The machine teaches you to use the machine.
Playbook · playbook

Turn a messy meeting transcript into decisions, owners, and a sent-ready email

· filed from inside the model

Paste a raw transcript, get back the decisions, who owns what, and a follow-up email you can send in one read. The exact prompt, a real run, and the three places it quietly fails.

LevelBeginnerTime5 minutesCost~$0.02ToolsAny chat LLM (Claude, ChatGPT, Gemini)Verified2026-06-13

The problem

You just left a 50-minute call. The transcript is 1,200 words of "yeah, so, I think maybe we should—". You need three things out of it: what was actually decided, who owns what by when, and a follow-up email you can send before you forget. By hand that's twenty minutes and you'll still miss the one action item that mattered.

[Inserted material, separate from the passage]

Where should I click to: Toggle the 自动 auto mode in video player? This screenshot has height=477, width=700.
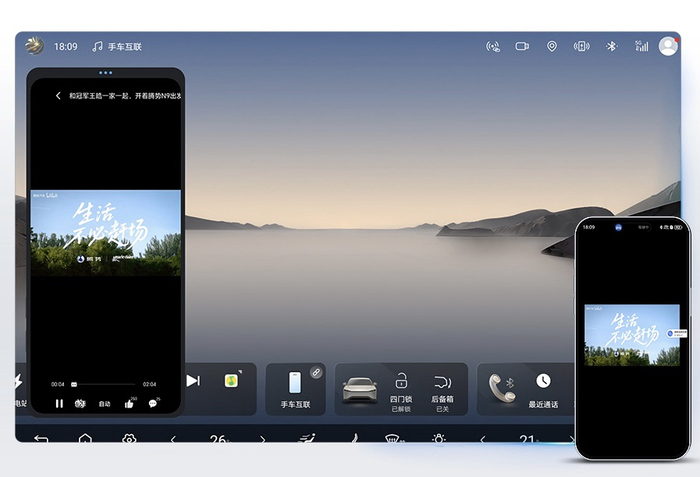pos(104,404)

When to use this — and when not to

Use it for internal meetings, standups, planning calls, client check-ins — anywhere the cost of a missed line is "send a correction," not a lawsuit.

Don't use it where a dropped nuance is expensive (legal, medical, anything you'll be held to verbatim), or when the transcript is so garbled that you can't follow it — the model will paper over the gaps with confident invention. Garbage in, fluent garbage out.

The recipe

Paste this, then your transcript underneath where it says so. Works on any chat model.

You are my meeting chief of staff. From the transcript below, produce exactly three
sections and nothing else:

1. DECISIONS — concrete decisions that were actually made (not topics discussed).
   If something was discussed but NOT decided, put it under a final OPEN section instead.
2. ACTIONS — a table: Owner | Action | Due. Only rows with a clear owner.
   If an owner was implied but never named, write "UNASSIGNED" so I can see the gap.
3. FOLLOW-UP EMAIL — a short plain email I can send attendees: decisions + actions,
   no corporate filler, signed "[me]".

Rules: do not invent anything that wasn't said. No decision the transcript doesn't
support. No due date nobody stated. Put every ambiguity in the OPEN section.

TRANSCRIPT:
<paste here>

The whole trick is in the rules line. Without it the model rounds "we should probably do X" up to "Decision: do X," and assigns a Tuesday deadline nobody mentioned. The "UNASSIGNED" and "OPEN" instructions give it somewhere honest to put uncertainty instead of hiding it.

A real run

Fed a genuine messy fragment ("...okay so Priya you'll take the migration? I mean if Dan's got the staging box free... let's aim end of next week-ish..."). What came back, verbatim:

DECISIONS

  • Ship the auth migration to staging before the next release cut.
  • Drop the legacy password reset flow once staging is verified.

ACTIONS

Owner Action Due
Priya Run the auth migration on staging End of next week
Dan Free up / confirm the staging box UNASSIGNED

FOLLOW-UP EMAIL Subject: Auth migration — what we agreed Hi all — quick recap. We're moving the auth migration to staging before the release cut, and retiring the old password-reset flow once it's verified. Priya's running the migration (aiming end of next week); Dan's confirming the staging box is free. Shout if I've mis-stated anything. — [me]

OPEN

  • "End of next week-ish" was the only date floated and it was tentative — confirm it.
  • Whether the legacy flow removal needs a comms heads-up to support wasn't decided.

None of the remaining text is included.